## Kutipan teks:
....
Sinkronisasi
Hukum
Pendapat
Rian Bagus Karanganyar, dirasakan benar, tentang karena memang sangat penting
sinkronisasi hukum.
Boleh penulis titip syair?
JIKA
TIDAK ADA SINKRONISASI
KONFLIK
DATANG, BERGANTI-GANTI
JAUH
DARI SALING MENGHARGAI
KETENANGAN
JADI, TERNODAI
M.RAKIB LPMP RIAU
INDONESIA
Menurut Kamus Besar Bahasa
Indonesia, sinkron berarti pada waktu yang sama, serentak, sejalan, sejajar,
sesuai, selaras. Sinkronisasi yaitu perihal menyinkronkan, penyerentakan. Dan
sama juga dengan kata harmonisasi yaitu upaya mencari keselarasan.
....
## Catatan yang ditampilkan:

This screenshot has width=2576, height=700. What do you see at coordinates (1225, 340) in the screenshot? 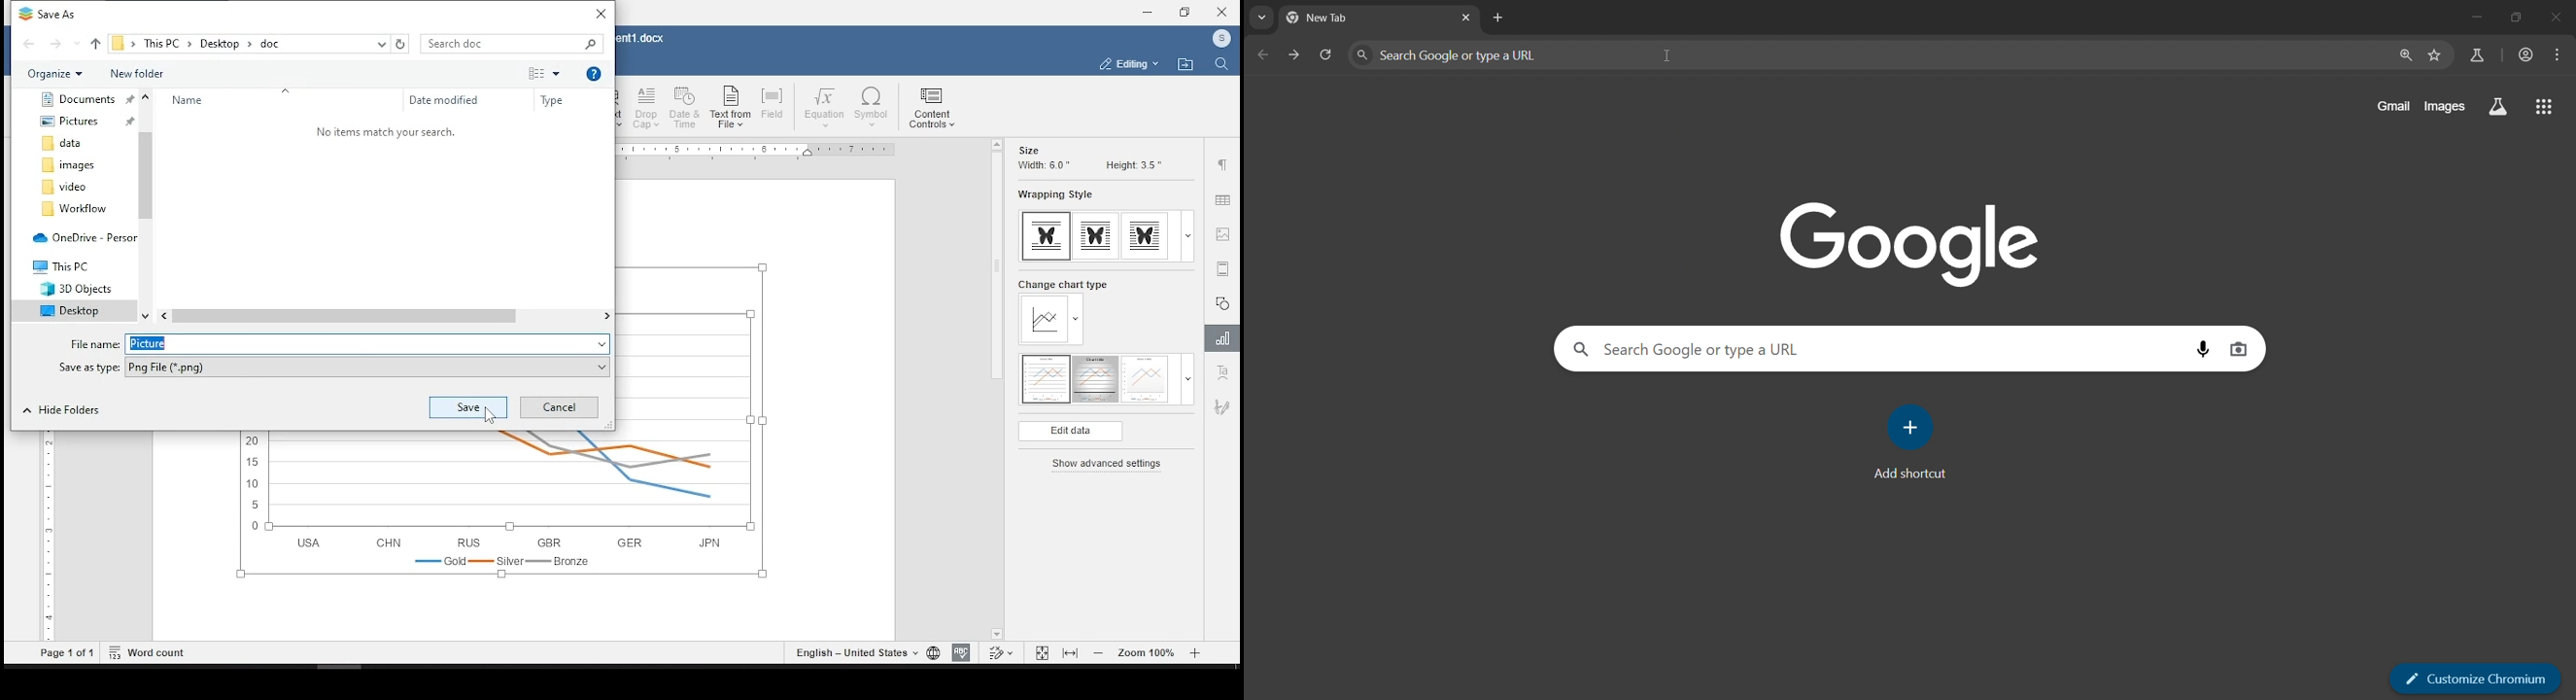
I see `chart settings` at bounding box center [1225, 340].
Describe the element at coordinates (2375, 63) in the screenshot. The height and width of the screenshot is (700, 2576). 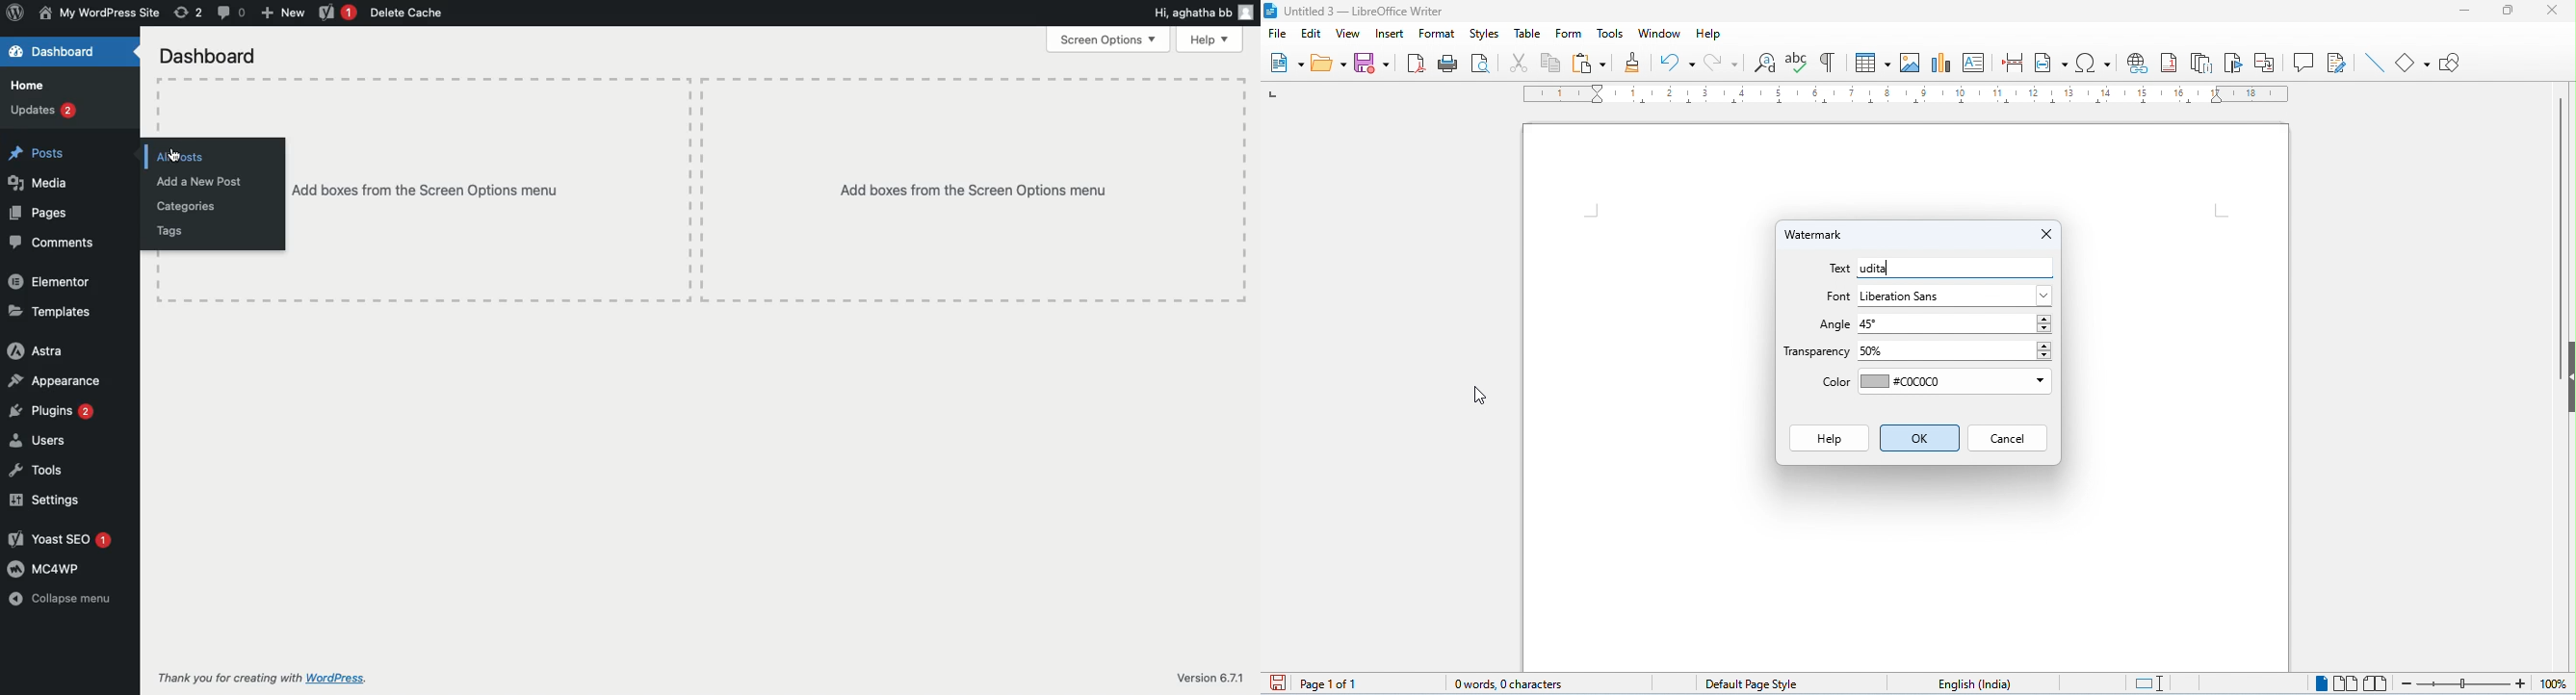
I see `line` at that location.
....
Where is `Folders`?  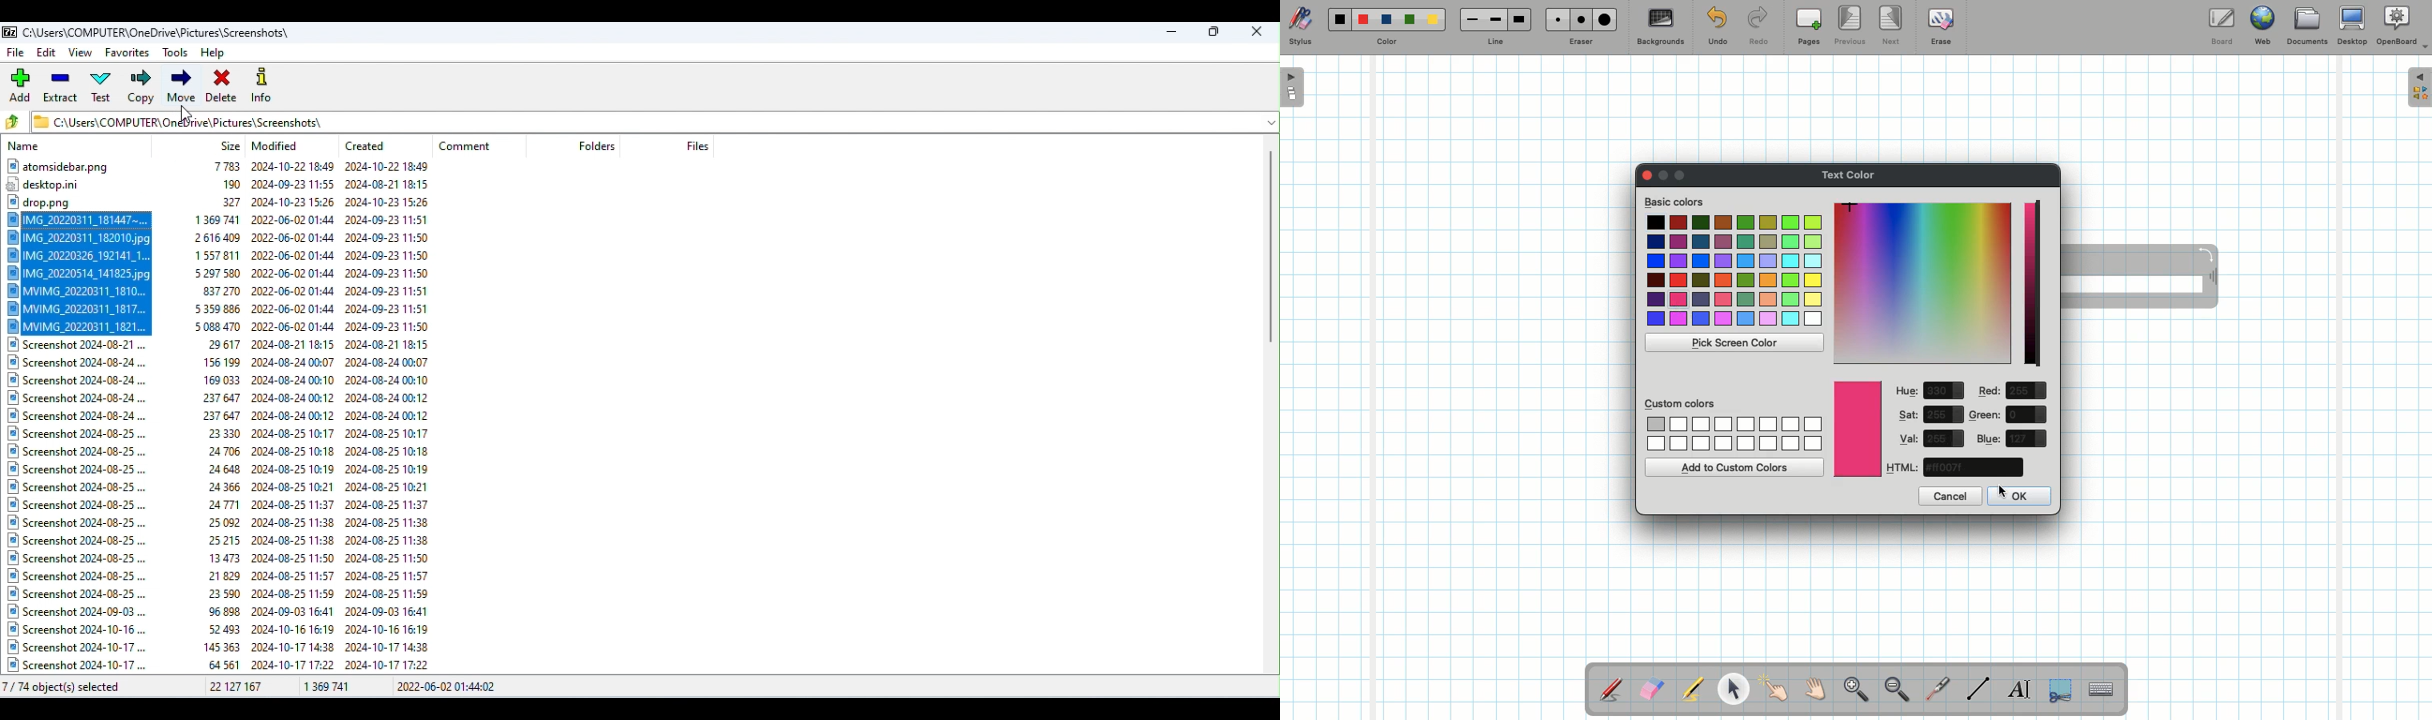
....
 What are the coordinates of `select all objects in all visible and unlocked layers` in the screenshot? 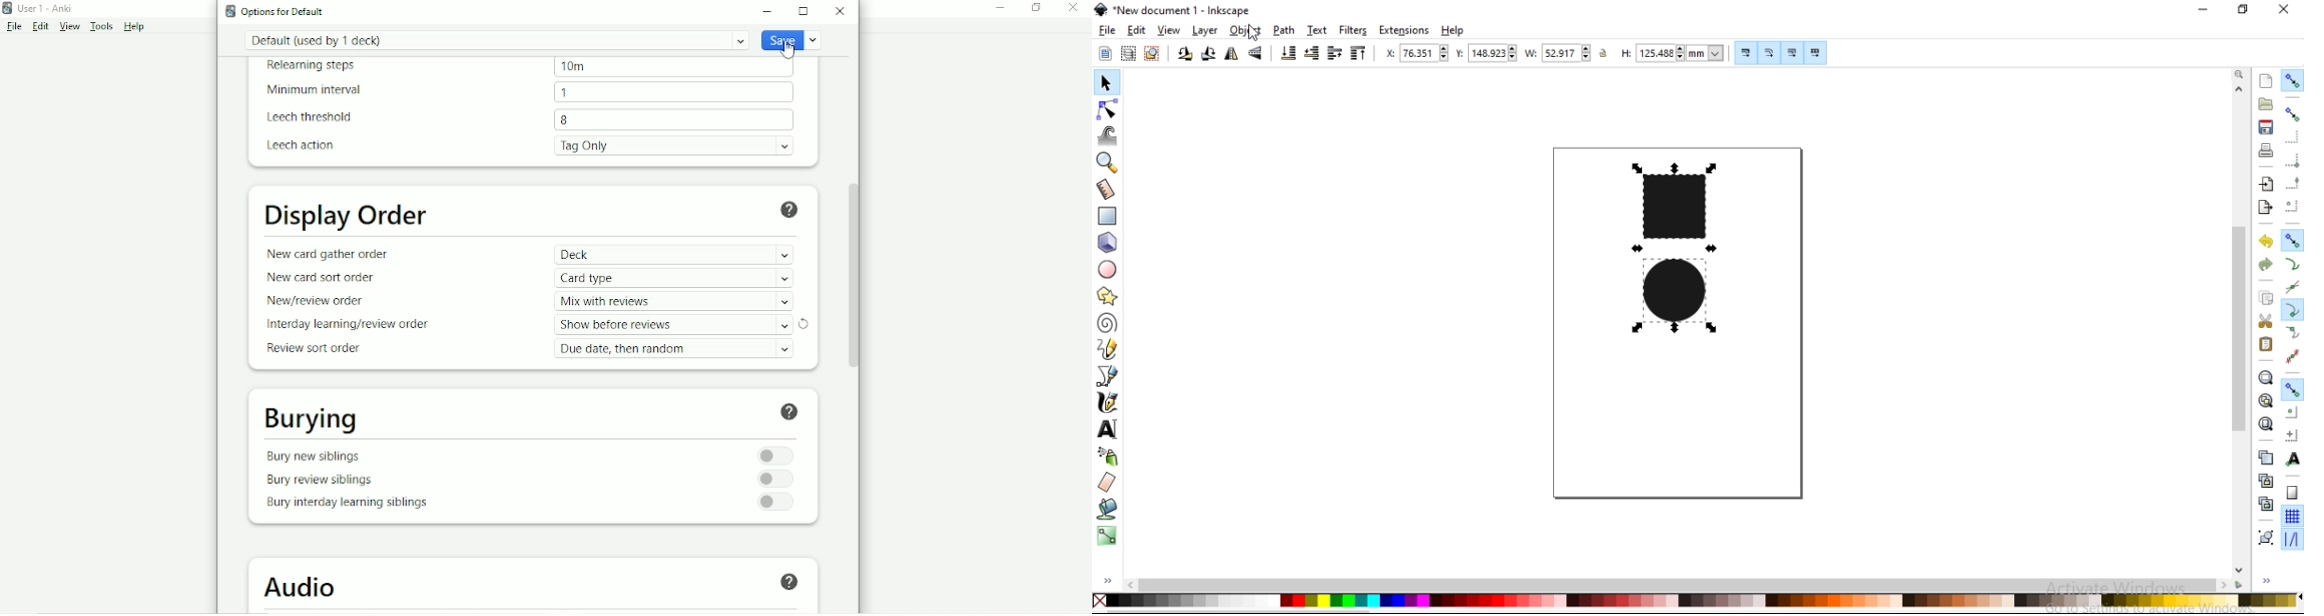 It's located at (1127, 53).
....
## Tugas yang dikerjakan:
1 > Menurut kutipan teks tentang sinkronisasi hukum, apa arti sinkronisasi?
2 > Sunting bagian catatan dari baris yang memuat "Describe the element" sampai baris yang memuat "at that location." dengan mengganti "coordinates" menjadi "position" dan tidak mengubah apa pun lainnya. Tuliskan hanya baris-baris itu, tanpa gambarnya.
Teks dan catatan tidak berhubungan satu sama lain.

## Jawaban tiap tugas:
1 > Perihal menyinkronkan, penyerentakan.

2 >
Describe the element at position (2375, 63) in the screenshot. The height and width of the screenshot is (700, 2576). 
I see `line` at that location.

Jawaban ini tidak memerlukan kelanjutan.